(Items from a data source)
^^^^^^^^^^^^^^^^

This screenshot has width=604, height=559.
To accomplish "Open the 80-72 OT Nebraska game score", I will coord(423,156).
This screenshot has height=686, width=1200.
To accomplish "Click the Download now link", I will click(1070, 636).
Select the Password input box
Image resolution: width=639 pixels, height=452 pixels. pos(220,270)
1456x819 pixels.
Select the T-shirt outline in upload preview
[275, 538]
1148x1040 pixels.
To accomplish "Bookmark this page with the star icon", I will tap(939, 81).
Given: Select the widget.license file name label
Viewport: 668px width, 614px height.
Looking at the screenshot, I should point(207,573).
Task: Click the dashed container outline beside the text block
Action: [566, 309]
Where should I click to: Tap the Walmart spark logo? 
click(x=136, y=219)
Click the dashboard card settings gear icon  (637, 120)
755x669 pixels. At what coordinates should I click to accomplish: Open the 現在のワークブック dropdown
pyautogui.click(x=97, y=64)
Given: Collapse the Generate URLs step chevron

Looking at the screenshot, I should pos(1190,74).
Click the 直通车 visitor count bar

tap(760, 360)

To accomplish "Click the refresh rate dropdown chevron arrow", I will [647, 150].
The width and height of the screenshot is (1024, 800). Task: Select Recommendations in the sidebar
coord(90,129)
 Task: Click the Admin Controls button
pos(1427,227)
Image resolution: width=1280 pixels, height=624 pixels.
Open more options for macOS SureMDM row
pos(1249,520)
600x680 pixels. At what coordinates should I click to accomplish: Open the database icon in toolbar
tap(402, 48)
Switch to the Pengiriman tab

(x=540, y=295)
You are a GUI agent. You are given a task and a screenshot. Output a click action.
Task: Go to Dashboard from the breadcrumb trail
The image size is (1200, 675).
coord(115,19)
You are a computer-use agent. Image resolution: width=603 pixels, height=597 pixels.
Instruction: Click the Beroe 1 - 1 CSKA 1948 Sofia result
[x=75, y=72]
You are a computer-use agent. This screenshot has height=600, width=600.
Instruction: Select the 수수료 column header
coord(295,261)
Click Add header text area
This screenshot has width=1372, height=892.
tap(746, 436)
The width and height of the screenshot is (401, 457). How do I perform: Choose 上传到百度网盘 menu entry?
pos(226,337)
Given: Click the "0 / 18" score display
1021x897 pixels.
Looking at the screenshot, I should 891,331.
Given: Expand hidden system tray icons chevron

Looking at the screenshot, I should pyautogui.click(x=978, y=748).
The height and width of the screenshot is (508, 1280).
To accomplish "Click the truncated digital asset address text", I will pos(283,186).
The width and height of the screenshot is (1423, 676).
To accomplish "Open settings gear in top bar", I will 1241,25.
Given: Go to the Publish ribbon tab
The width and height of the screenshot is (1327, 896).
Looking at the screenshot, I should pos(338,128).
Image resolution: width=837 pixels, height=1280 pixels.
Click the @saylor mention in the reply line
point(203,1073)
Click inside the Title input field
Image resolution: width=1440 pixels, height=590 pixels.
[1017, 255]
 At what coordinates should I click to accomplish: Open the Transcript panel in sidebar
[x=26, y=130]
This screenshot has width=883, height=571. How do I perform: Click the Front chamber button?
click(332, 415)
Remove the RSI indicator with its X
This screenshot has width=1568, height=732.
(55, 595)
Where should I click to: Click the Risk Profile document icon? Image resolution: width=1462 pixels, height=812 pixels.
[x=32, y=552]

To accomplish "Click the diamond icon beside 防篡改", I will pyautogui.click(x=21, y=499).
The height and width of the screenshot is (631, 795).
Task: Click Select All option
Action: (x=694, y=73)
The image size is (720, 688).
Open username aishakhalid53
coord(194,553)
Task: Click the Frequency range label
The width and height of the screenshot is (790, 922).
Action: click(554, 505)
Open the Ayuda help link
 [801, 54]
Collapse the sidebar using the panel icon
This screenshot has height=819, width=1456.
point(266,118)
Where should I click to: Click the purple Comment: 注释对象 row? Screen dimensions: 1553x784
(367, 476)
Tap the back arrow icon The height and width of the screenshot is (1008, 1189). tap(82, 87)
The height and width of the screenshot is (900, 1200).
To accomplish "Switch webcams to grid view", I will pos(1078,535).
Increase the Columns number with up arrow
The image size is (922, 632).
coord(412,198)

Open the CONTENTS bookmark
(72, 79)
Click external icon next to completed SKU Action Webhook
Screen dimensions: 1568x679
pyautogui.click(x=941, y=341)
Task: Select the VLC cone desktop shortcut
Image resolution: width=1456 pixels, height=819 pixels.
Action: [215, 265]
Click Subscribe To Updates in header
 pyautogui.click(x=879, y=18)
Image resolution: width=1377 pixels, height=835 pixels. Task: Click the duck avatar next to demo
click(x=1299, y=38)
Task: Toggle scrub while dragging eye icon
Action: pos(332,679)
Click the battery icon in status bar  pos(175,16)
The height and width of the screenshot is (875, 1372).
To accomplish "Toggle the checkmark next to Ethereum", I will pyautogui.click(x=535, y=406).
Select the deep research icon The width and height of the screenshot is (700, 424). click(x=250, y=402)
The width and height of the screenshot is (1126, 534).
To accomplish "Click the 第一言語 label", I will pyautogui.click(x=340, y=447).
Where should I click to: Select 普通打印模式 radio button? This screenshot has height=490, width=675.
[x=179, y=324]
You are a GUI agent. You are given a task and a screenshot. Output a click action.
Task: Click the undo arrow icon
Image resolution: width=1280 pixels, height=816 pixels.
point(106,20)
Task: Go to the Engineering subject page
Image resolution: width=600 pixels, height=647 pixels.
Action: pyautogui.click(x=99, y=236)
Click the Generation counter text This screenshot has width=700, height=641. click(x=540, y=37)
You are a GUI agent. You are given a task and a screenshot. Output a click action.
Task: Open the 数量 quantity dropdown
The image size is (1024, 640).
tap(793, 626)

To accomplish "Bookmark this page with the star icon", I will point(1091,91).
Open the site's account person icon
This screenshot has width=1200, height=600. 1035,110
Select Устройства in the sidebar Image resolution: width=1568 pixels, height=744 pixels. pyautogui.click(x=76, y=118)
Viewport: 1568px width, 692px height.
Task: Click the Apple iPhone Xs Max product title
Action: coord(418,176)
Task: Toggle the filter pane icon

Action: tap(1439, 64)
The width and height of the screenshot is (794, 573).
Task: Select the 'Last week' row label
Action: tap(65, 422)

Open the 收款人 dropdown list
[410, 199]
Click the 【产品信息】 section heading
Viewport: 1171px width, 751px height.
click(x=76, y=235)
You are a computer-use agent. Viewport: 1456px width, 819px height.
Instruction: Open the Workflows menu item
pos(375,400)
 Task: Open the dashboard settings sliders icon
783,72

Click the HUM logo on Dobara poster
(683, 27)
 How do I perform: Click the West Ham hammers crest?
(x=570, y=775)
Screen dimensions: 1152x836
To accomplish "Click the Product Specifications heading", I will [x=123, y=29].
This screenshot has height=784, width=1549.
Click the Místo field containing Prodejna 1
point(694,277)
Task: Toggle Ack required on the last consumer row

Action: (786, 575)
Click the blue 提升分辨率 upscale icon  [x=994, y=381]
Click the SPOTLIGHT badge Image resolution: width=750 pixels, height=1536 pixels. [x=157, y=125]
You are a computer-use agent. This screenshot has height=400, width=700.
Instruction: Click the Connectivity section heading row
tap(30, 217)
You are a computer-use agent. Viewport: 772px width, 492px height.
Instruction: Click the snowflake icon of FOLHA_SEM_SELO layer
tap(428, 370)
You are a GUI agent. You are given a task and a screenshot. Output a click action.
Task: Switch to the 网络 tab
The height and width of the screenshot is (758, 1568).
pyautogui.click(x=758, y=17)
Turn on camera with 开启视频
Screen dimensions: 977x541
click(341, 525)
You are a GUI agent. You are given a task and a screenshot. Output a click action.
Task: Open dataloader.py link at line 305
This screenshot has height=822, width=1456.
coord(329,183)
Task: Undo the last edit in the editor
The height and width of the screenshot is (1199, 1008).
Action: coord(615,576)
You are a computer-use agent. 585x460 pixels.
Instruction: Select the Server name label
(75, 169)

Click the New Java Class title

^^^^^^^^^^^^^^^^

- GOAL -
Return the lines of the listing verbatim, from the line with "You are a computer-use agent. Image" up to and including the line with "should pyautogui.click(x=978, y=748).".

- SOLUTION FOR THIS TASK -
You are a computer-use agent. Image resolution: width=603 pixels, height=597 pixels.
Instruction: Click the Beroe 1 - 1 CSKA 1948 Sofia result
[x=75, y=72]
You are a computer-use agent. This screenshot has height=600, width=600.
Instruction: Select the 수수료 column header
coord(295,261)
Click Add header text area
This screenshot has width=1372, height=892.
tap(746, 436)
The width and height of the screenshot is (401, 457). How do I perform: Choose 上传到百度网盘 menu entry?
pos(226,337)
Given: Click the "0 / 18" score display
1021x897 pixels.
Looking at the screenshot, I should 891,331.
Given: Expand hidden system tray icons chevron

Looking at the screenshot, I should pyautogui.click(x=978, y=748).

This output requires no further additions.